◆ TASK INSTRUCTIONS ◆
From the entries below, return exactly the lines beginning at the one that contains "Task: Undo the" and ending at the one that contains "Click the Name", both of them included, and only those lines.
━━━━━ MATERIAL TO PROCESS ━━━━━
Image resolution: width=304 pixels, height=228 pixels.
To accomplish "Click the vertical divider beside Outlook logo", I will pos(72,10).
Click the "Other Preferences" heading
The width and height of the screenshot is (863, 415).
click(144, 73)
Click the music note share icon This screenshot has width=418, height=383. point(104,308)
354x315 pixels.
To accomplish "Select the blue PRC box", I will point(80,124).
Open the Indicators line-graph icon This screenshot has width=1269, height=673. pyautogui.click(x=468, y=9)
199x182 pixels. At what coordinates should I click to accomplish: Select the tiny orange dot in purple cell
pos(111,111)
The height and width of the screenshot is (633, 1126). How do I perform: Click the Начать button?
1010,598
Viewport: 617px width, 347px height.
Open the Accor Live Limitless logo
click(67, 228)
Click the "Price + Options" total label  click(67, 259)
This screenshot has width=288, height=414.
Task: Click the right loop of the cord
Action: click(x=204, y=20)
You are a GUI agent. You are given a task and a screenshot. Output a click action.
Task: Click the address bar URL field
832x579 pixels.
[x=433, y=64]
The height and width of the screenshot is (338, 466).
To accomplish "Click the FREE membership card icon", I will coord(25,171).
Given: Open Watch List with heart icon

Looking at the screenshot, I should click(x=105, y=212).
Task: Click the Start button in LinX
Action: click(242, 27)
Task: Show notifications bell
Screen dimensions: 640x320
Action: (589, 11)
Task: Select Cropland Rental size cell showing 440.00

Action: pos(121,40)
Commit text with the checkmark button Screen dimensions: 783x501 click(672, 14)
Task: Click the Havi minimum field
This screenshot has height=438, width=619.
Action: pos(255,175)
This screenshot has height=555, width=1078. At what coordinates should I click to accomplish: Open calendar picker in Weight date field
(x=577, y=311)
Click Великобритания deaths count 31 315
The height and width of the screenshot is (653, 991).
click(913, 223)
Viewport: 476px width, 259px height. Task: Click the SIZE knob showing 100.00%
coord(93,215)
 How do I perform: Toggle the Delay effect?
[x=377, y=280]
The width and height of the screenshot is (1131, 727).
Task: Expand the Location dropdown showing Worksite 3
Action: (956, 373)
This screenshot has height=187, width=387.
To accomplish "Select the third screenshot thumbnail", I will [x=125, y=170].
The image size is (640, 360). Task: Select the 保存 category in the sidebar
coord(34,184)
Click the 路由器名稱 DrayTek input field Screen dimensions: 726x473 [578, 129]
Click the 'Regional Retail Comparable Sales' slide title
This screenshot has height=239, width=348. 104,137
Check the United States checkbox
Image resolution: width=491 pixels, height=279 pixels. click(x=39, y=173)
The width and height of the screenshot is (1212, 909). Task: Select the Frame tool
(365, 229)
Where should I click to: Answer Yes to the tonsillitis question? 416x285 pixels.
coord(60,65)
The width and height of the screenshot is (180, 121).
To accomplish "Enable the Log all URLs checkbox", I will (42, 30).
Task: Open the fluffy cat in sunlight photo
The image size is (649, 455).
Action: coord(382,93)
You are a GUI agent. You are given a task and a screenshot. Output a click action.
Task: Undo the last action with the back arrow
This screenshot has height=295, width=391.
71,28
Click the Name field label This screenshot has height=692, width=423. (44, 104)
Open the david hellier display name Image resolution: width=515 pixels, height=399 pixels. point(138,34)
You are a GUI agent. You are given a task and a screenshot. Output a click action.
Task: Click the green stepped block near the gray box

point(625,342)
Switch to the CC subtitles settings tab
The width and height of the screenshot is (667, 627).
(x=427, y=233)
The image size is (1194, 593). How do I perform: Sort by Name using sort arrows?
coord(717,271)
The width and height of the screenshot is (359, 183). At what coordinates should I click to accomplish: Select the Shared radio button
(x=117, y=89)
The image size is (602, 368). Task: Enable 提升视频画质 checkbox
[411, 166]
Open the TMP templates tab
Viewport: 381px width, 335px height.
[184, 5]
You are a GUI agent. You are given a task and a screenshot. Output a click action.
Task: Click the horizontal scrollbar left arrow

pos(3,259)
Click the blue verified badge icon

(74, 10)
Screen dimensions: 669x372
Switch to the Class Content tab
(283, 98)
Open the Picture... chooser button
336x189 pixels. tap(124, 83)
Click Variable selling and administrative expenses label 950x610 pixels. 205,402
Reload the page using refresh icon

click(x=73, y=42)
━━━━━
◆ OUTPUT ◆
Task: Undo the last action with the back arrow
This screenshot has height=295, width=391.
71,28
Click the Name field label This screenshot has height=692, width=423. (44, 104)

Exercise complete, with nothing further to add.